No hay vacunas para la estupidez, para la ignorancia, para el fanatismo, para los miedos y los odios humanos. ¿No las hay? Queda siempre la educación. Pero ante la muerte omnipresente que nos trajo la pandemia de Covid-19, se revela la vulnerabilidad humana, la incompetencia de los políticos, el poder de los pánicos, la extrema manipulación interesada de la política, la pequeñez humana.

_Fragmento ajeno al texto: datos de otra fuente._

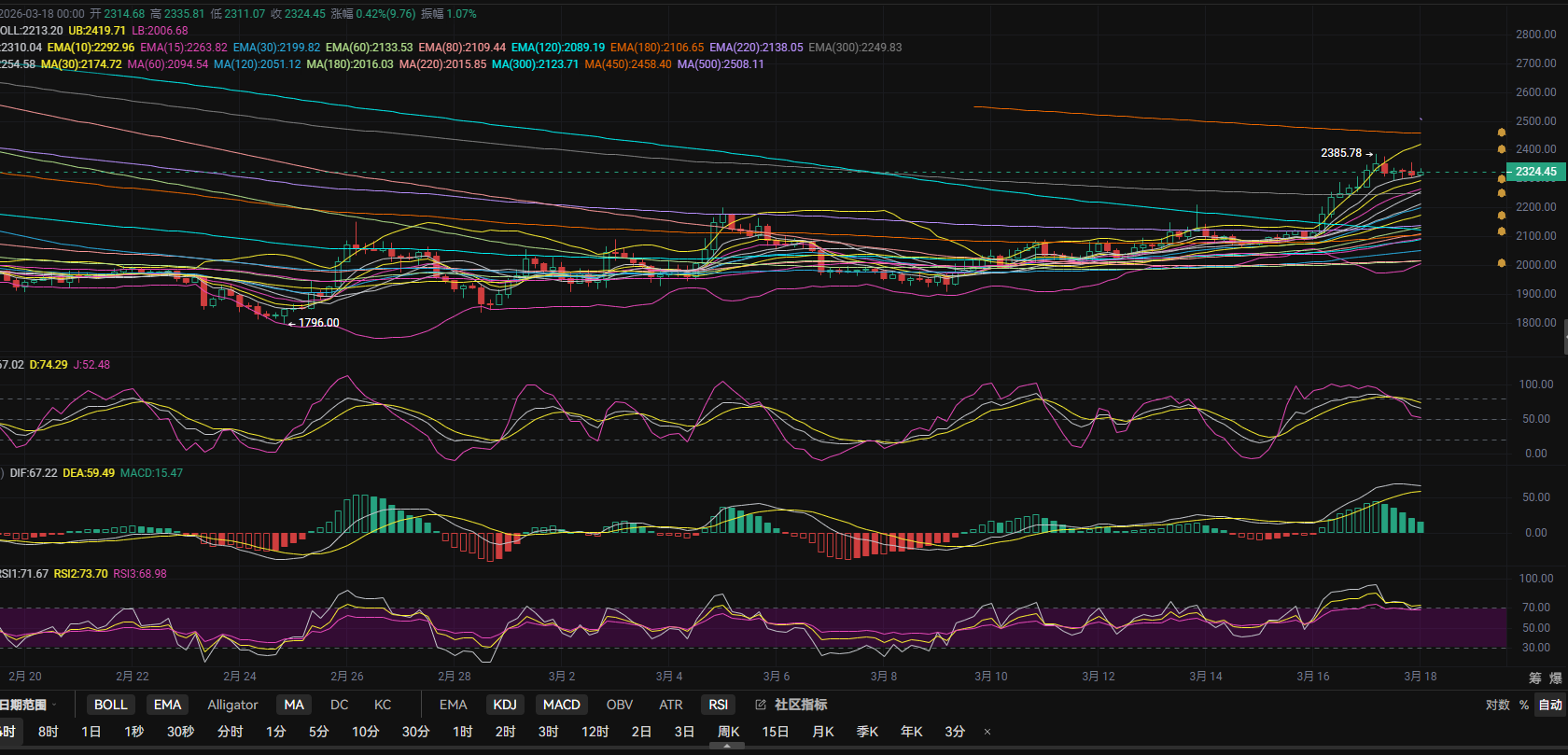The height and width of the screenshot is (755, 1568).
Task: Expand the right side panel handle
Action: coord(1565,337)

Se juntan, además, las amenazas: virus, catástrofe climática, extinción de especies, desforestación, secamiento de las tierras, falta de lluvias, inundaciones, contaminación, nuevas enfermedades, y, por si fuera poco, intolerancia, violencia, persecución política, degradación moral. ¿Cómo enfrentaremos la muerte, pero especialmente, cómo enfrentaremos la vida después de la pandemia de Covid-19? No tengo una respuesta final. Tal vez sí, buscando un mundo mejor, pero ese mundo mejor no existe por fuera de lo que yo hago con mi propia, humilde y finita vida. ¿Cambiar, ser mejores? Es una declaración para calmar nuestras conciencias. Creo que puede haber personas mejores, gobiernos mejores, pero todos deberán aprender de la historia, de las catástrofes, pero también aprender y corregir sus propios errores. Allí donde existan dos personas que se encuentren, aprendan una de la otra, busquen explicaciones más realistas sobre el mundo, archiven sus miedos e intolerancias, y se abracen para caminar por un sendero mejor.

MAURICIO SÁNCHEZ

Es sociólogo nacido en Sucre, pero que reside en Cochabamba. Es magíster en Arte Latinoamericano y doctorando en Historia. Poeta y ensayista, artista plástico y fotógrafo, músico compositor y percusionista. Ejerce la docencia en la Universidad Mayor de San Simón. Alterna su carrera de investigador con el arte, especialmente en los campos de la literatura, las artes visuales y la música. Ha realizado varias exposiciones de su obra plástica y participado de diversos grupos y proyectos musicales, además de exponer y publicar fotografías. Se ha dedicado también a varias experiencias en el campo de la gestión, planificación y difusión cultural. En el mundo de la sociología, ha realizado y publicado varias investigaciones sobre temas culturales y artísticos, tales como La ópera chola: Música popular en Bolivia y pugnas por la identidad social (Plural/IFEA, 2017), o la tesis de maestría inédita País de Caporales. Los imaginarios del Poder y la danza-música de los Caporales en Bolivia. Actualmente pinta y dibuja con miras a realizar exposiciones, elabora su tesis de doctorado, tiene artículos académicos a publicarse en Argentina, Francia y España, publica artículos de opinión en la columna “País de Magonia” en el medio digital Guardiana, y planea publicar, en breve, libros de poesía y de ensayos.